Fortunately there are still people behind the reception desk who are able to forgive this shortcoming, after a bit of eyerolling. But seriously? Six minutes?

The appointments system has become the standard way of running a service-based business, from restaurants to shoe shops, to save us all waiting in queues for hours on end. But surely there is room for some flexibility? There are many people who regularly turn up a whole fifteen minutes early for things,which used to be rude, and are slotted in early. Why not extend the courtesy to the late, who can be slotted in when the next space becomes free? So long as everyone is seen in a reasonable time, what need have we of cancellations and judgements?  Unless of course, it is quite fun to exert the small power we have, to belittle others.

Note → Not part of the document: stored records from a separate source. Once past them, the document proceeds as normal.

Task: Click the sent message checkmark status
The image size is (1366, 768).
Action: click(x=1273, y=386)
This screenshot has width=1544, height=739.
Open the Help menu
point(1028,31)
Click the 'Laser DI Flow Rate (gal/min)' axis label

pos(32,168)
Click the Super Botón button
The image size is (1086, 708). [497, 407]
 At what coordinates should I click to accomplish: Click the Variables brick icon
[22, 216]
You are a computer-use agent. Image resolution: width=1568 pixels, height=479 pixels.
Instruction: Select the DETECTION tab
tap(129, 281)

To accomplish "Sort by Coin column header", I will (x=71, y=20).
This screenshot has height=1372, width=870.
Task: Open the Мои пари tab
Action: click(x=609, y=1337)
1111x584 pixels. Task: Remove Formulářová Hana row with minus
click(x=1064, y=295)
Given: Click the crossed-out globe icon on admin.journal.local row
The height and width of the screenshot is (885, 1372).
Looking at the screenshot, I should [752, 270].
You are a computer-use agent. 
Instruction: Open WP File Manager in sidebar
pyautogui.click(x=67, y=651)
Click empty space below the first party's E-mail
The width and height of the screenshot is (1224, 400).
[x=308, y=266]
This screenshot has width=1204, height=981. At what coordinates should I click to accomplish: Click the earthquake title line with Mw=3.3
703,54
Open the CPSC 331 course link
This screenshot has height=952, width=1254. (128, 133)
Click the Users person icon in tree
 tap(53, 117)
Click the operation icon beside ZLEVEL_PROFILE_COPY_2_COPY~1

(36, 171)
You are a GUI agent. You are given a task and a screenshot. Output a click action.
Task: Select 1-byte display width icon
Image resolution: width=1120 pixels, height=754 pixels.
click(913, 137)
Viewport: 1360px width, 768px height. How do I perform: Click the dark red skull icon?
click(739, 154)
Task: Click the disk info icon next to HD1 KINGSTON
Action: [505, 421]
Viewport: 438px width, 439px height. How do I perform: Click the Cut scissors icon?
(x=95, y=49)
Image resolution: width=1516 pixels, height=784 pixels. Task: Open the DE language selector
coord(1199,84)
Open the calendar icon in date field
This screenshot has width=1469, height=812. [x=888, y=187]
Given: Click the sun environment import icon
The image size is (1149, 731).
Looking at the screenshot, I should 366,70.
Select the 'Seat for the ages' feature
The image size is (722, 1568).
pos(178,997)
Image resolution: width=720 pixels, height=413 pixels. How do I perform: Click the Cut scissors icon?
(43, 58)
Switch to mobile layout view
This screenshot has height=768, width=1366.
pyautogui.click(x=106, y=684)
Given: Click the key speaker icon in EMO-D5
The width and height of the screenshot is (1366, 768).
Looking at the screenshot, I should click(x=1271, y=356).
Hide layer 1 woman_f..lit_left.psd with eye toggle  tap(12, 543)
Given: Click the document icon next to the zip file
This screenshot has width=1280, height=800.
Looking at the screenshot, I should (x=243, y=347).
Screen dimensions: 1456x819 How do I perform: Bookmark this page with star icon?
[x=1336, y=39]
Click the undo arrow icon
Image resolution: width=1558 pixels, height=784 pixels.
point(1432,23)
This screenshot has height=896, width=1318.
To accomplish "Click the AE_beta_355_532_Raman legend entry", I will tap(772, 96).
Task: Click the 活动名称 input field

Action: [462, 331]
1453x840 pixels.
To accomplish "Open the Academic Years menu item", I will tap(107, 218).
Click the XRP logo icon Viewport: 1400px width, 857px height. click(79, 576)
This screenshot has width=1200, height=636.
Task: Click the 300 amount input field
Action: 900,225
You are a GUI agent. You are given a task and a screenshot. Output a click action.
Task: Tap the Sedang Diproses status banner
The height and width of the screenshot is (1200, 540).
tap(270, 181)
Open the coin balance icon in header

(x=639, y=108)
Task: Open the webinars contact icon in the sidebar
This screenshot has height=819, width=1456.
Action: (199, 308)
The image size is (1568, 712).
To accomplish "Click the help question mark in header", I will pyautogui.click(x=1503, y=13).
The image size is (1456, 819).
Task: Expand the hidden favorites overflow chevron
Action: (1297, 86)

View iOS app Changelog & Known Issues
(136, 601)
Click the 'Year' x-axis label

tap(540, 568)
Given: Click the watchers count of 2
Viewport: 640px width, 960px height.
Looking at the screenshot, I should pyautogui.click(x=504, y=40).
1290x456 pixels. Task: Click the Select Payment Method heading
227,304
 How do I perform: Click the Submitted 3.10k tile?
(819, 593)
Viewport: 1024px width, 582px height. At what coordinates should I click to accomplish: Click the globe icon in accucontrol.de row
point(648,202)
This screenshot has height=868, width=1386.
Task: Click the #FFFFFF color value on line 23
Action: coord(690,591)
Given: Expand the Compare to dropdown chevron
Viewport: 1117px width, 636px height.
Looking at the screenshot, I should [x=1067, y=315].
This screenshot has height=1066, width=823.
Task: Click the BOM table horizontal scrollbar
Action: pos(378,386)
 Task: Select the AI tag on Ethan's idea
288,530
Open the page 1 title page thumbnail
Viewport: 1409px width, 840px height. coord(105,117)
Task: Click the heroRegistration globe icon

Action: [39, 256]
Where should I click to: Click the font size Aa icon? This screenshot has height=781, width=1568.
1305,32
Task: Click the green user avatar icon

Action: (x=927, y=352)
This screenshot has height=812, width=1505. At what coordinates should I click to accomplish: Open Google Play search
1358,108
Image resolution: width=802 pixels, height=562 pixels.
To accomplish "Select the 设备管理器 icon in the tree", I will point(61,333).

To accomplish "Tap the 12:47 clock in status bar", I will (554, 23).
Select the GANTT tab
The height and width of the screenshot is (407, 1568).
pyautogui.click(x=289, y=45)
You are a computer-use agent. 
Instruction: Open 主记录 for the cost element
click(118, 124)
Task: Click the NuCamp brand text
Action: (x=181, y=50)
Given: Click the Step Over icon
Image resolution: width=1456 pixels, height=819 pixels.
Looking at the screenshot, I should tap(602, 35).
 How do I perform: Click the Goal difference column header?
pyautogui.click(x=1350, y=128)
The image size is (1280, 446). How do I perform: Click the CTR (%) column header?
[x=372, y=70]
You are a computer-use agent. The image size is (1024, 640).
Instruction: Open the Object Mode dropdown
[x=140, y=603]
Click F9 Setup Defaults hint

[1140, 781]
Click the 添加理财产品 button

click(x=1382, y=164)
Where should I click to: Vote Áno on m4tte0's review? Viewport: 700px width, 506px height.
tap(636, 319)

It’s worth remembering that the latecomers are sometimes needy or vulnerable, juggling demands and all too aware of their short-comings. They’re not late on purpose. Often they are trying their best. And what does the crime of lateness actually amount to? It slows the rest of us down a bit. As do long coffee queues, garrulous bosses, hungover colleagues, missed deadlines. We still have to be at work till the end of the day. Each of us messes up in some way. And in a world full of imperfect people being lazy, well-intentioned and broken-hearted under the surface, we should cut each other some slack.